Four Corners viewers will recall the delightful Betty Habkouk’s conversation with Janine Cohen:
JANINE COHEN: Does anyone know what branch stacking is?

BETTY HABKOUK: I beg your pardon.

JANINE COHEN: Branch stacking. Never heard of it?

BETTY HABKOUK: No.

JANINE COHEN: Branch stacking is when people are encouraged to join the party but they never go to meetings.

BETTY HABKOUK: Oh, that sounds like us. We do that. We joined, but we don't go.
The hard-Right have saturated branches with people with no interest in campaigning. During their long reign over the NSW Liberals, the Group also engaged in branch stacking. The difference was that Group stackers generally had some interest in politics and were happy stuffing letterboxes and handing out on polling day.

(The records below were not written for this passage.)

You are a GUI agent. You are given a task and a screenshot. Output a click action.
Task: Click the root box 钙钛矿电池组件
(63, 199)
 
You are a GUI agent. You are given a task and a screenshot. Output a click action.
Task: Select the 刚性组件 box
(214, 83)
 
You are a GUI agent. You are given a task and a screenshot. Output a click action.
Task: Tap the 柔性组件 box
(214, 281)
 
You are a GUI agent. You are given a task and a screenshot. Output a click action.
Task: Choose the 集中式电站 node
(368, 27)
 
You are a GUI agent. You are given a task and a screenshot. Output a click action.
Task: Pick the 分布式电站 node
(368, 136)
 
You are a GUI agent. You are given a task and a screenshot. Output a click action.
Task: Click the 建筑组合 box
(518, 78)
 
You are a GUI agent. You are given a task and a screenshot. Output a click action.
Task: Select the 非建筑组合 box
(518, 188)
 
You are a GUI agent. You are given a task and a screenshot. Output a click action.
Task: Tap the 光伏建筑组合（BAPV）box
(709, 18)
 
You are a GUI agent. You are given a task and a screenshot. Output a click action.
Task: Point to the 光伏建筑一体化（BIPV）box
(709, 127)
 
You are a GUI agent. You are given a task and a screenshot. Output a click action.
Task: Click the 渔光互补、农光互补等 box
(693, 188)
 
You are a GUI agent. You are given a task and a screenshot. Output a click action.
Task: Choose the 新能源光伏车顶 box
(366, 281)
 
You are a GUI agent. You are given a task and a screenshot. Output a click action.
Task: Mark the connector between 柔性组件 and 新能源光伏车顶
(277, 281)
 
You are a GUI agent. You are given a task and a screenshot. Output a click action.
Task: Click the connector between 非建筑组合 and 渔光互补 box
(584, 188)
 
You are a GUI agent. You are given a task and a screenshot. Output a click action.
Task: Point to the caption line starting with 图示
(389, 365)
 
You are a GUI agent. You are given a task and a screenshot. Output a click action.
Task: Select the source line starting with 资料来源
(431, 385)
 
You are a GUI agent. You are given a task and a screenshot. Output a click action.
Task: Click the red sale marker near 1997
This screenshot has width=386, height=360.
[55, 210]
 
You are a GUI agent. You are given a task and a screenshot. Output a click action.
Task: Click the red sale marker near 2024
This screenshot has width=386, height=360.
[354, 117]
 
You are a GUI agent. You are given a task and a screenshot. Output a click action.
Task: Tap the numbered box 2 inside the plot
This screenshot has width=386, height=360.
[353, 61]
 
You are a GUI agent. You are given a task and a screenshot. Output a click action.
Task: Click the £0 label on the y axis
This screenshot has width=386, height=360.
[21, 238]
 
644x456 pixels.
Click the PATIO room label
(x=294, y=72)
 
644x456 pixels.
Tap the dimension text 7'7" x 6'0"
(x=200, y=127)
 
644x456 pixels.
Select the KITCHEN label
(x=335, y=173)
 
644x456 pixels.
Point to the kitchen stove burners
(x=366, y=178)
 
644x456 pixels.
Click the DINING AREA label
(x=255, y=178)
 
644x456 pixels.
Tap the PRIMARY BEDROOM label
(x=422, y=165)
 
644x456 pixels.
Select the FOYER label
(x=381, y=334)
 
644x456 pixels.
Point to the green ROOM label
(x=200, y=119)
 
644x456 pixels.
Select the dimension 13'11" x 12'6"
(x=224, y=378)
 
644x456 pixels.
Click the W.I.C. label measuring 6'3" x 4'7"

The Group were a formidable campaigning machine who helped any candidate regardless of factional affiliation. I witnessed the Young Liberal “flying squad” providing essential support in numerous campaigns – from Ross Cameron in Parramatta to Jackie Kelly in Lindsay (including her often nail-biting 1996 by-election). When editing the Young Right’s pro-Action magazine, I said and wrote nasty things over the years about the Group. That didn’t stop Senator Marise Payne’s office joining Tony Abbott’s Warringah Federal conference offering much needed assistance during my 2001 campaign in the Federal seat of Reid.

The current Young Libs are largely disinterested in campaigning. The old "flying squad" has been all but dismantled. The Communications Director spends much of his time defending Opus Dei and attacking non-Christian religions on the ozlibs e-mail group.

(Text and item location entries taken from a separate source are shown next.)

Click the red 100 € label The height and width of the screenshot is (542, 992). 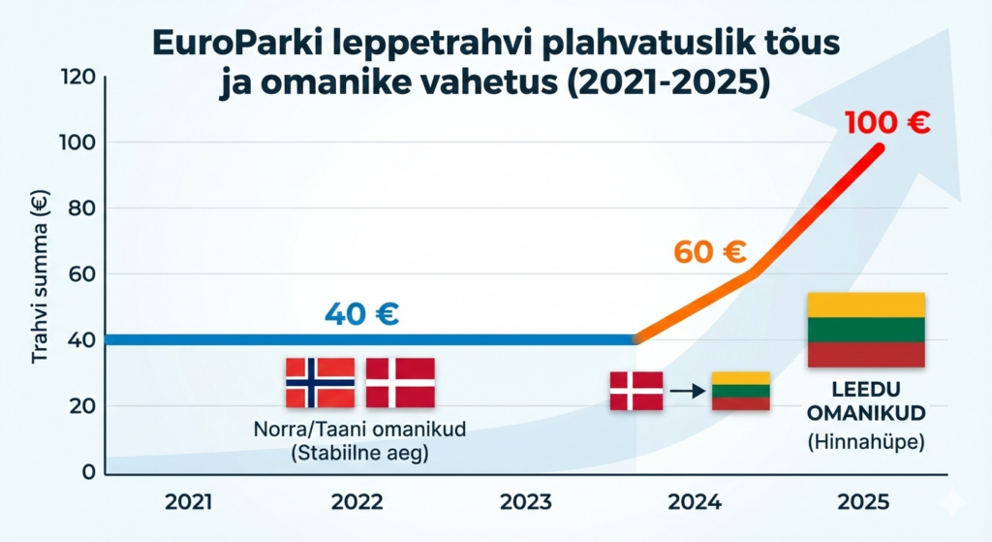886,123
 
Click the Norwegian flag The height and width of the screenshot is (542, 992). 320,382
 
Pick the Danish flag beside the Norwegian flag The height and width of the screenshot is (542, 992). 400,382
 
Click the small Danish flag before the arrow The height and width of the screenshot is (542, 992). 636,391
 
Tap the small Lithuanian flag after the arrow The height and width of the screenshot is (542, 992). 740,391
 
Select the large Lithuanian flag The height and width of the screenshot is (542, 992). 866,330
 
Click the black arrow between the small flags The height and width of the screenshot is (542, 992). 687,392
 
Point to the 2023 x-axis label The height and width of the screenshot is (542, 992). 525,502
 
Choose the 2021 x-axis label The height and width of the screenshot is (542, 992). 191,502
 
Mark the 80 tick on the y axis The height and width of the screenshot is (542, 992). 81,207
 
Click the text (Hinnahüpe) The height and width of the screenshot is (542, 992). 866,443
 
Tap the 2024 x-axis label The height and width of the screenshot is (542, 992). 694,502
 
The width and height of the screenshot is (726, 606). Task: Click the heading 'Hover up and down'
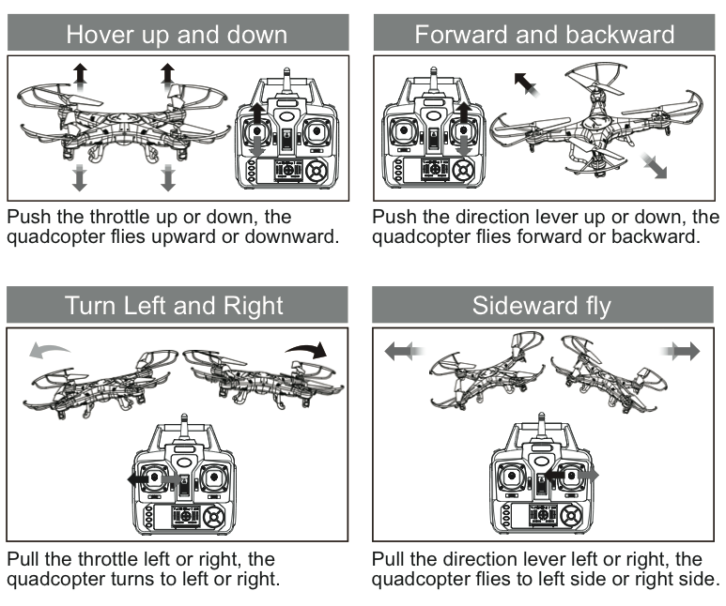(177, 35)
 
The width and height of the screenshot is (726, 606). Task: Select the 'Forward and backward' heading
(545, 35)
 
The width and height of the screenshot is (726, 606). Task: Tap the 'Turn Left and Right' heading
(174, 306)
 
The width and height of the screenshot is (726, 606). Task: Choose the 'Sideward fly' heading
(542, 306)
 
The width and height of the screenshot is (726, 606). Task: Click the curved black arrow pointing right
(307, 349)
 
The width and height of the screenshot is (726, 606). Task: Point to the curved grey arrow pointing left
(48, 349)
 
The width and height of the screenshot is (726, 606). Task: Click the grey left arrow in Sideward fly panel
(404, 351)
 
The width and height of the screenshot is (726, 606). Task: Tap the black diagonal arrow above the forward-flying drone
(527, 84)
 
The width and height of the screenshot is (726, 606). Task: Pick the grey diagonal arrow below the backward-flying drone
(654, 166)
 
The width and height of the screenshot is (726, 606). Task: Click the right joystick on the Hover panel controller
(317, 131)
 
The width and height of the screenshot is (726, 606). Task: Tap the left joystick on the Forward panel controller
(404, 130)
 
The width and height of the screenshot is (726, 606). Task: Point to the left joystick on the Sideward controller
(512, 476)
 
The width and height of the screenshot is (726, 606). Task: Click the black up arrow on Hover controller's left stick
(257, 114)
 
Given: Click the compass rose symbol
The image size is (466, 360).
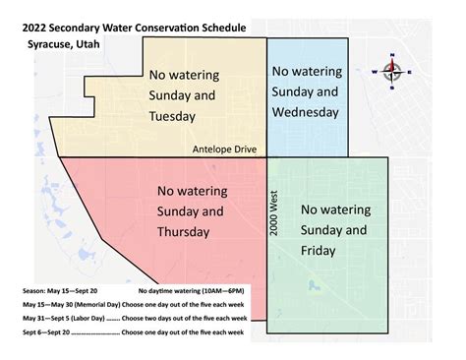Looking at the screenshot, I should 394,70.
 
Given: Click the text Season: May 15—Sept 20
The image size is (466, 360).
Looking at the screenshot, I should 58,292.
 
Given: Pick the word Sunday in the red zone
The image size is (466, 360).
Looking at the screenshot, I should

It’s one thing to be conservative. It’s another to be loopy. When factional hacks can only offer Peter Debnam with stackers ignorant and/or disinterested in politics, he can look forward to plenty more repeats of Pittwater.

Words © 2006 Irfan Yusuf

Finally Imams develop coherent response to Papal remarks

It seems that the usually irrelevant Muslim intellectual force we know of as world imams may have finally gotten together to issue an intelligent response to the Pope’s recent speech about faith and reason. And as always, it’s English-speaking Western imams (mostly converts) who are leading the intellectual charge.

The Jordan-based Islamica magazine, produced by the followers of mainstream American Imam Nuh Ha Mim Keller, has published an open letter to the Pope signed by 38 leading religious scholars.

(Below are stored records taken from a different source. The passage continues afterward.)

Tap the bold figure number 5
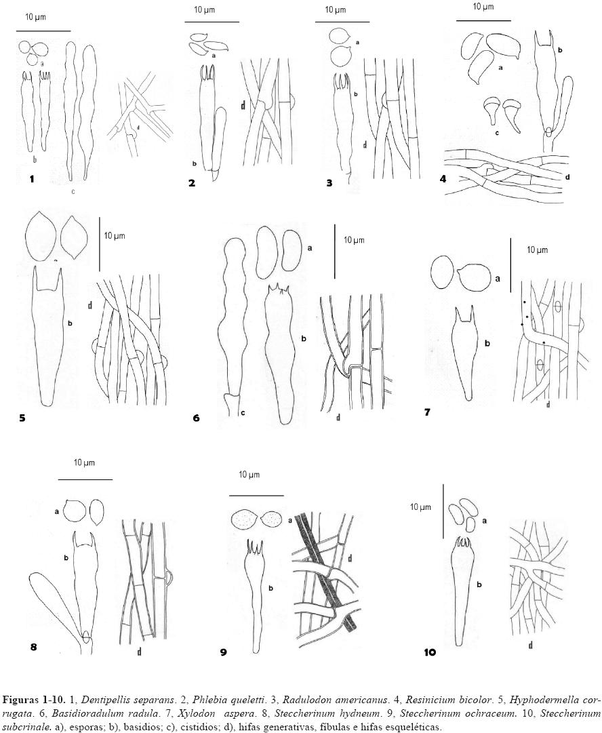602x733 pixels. click(22, 418)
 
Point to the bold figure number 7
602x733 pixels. click(427, 412)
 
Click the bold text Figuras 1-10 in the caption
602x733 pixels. click(30, 699)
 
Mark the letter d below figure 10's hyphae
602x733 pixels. click(529, 645)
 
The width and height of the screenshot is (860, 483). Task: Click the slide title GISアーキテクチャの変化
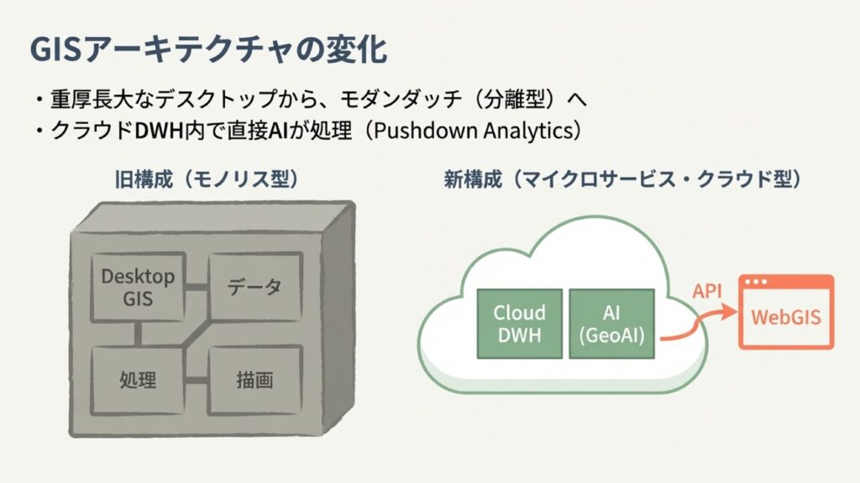point(208,50)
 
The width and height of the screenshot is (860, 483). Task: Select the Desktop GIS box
point(138,287)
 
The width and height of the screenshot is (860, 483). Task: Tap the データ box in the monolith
point(254,287)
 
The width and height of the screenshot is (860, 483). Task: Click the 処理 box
point(138,379)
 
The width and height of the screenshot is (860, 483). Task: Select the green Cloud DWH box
point(519,324)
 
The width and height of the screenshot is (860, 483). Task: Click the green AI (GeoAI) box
point(611,324)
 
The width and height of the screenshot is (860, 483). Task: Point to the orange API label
point(708,292)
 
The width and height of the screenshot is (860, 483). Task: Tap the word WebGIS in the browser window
point(786,318)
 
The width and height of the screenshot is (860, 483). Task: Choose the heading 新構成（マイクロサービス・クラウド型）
point(622,179)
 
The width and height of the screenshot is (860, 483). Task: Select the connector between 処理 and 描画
point(195,380)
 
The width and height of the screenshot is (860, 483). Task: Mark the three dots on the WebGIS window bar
point(760,283)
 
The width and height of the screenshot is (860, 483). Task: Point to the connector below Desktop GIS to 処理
point(138,333)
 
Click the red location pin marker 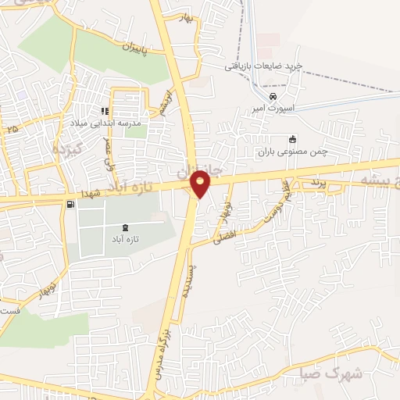(201, 184)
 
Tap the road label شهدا (91, 192)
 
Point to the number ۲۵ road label (11, 128)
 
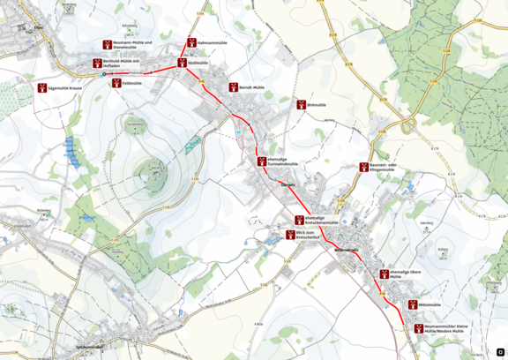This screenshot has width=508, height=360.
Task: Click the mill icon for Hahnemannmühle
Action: click(x=191, y=42)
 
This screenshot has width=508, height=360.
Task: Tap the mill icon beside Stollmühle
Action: click(x=183, y=63)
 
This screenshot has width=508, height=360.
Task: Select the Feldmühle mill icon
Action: click(x=116, y=82)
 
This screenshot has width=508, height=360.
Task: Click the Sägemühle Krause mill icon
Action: click(x=41, y=88)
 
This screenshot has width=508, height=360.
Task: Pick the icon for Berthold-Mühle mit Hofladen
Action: click(x=97, y=62)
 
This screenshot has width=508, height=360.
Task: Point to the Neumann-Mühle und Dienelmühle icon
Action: click(x=107, y=43)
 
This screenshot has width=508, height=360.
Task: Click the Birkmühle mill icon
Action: click(x=300, y=104)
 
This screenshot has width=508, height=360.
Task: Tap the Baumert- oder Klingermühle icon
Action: click(x=363, y=167)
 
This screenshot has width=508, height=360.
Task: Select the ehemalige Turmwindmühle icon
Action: click(x=261, y=161)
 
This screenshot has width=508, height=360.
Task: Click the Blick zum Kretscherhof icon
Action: click(x=289, y=234)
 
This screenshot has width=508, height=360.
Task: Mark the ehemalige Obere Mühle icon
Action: click(x=382, y=274)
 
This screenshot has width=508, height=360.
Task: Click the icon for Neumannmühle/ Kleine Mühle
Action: click(x=418, y=328)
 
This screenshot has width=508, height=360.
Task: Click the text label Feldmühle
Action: click(x=133, y=82)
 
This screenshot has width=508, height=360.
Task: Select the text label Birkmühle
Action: click(x=317, y=104)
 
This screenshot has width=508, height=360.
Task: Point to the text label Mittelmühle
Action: click(x=430, y=304)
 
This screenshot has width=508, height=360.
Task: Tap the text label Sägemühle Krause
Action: click(x=64, y=88)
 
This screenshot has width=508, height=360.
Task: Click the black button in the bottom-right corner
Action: click(x=499, y=351)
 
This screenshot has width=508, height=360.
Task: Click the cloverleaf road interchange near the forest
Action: click(x=407, y=126)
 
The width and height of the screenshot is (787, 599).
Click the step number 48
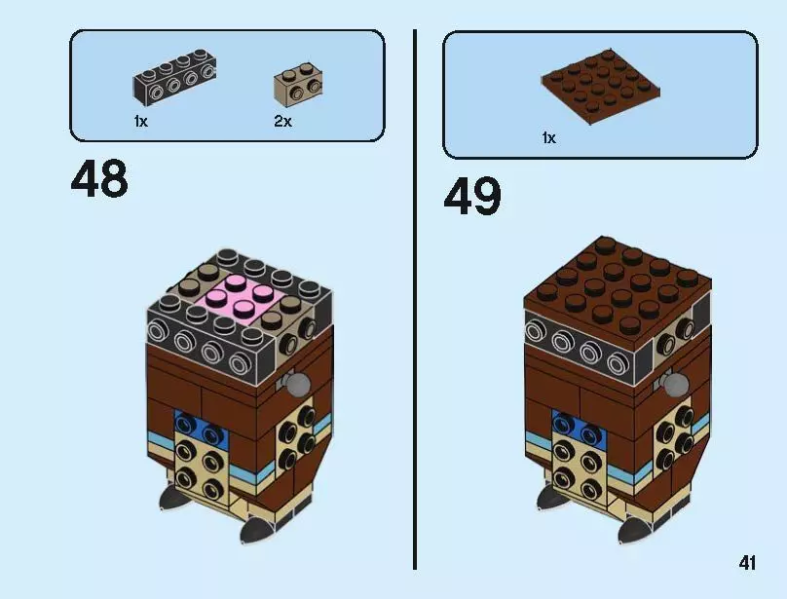[98, 179]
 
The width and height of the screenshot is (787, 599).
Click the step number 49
[472, 198]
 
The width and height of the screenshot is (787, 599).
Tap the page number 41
[747, 563]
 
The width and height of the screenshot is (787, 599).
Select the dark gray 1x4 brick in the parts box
[174, 79]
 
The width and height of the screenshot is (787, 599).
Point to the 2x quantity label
[282, 122]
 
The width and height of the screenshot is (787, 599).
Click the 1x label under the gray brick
[141, 122]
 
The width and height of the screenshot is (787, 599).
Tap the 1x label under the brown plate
[548, 138]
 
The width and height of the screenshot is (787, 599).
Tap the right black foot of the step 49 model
[631, 529]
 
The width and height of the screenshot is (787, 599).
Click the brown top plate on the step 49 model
[617, 282]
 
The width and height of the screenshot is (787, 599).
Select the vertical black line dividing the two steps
[416, 292]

Keller is a staunch critic of Muslim terrorist groups, and is part of a network of scholars seeking to revive ‘traditional Islam’ (TI) along with scholars from across the Western world. TI represents mainstream Sunni consensus and sharply differentiates itself from modernist political forms of ‘Salafi’ (sometimes called ‘Wahhabi’) Islam such as that advocated by the likes of Benbrika.

Among the other signatories are Cambridge academic Tim Winter (also known as Imam Abdal-Hakim Murad), Imam Zaid Shakir and the popular Imam Hamza Yusuf Hanson. All are prominent TI practitioners.

Signatories include leading theologians of prominent European Muslim communities – Bosnia, Croatia, Russia, Kosovo and Slovenia. They represent all 8 schools of Islamic thought and jurisprudence, and include one female scholar. The letter appears to be the initiative of Imams Hanson (USA) and Winter (UK).

Imam Winter has toured Australia once. He has openly criticised migrant-dominated institutions for creating unnecessary problems for converts. He has criticised British Muslim migrants for living in ethnic ghettoes, and has been a staunch critic of suicide bombing.

TI practitioners encourage their followers to adopt the best aspects of Western cultures. The student of one American Sufi scholar, Chicago lawyer Azhar Usman, is visiting Australia and New Zealand in November as part of a comedy trio calling themselves the Allah Made Me Funny! show. Usman also writes the “Oxymoronic” column for Islamica magazine poking fun at Muslim responses to criticism.

TI is fast replacing migrant imams as sources of spiritual guidance for young Aussie Muslims. TI lectures can be found on the iPods of Western Muslims from Christchurch to Adelaide to Chicago to London. If TI represents Islam’s future, we really don’t have much to worry about. Though al-Qaida and JI should start panicking.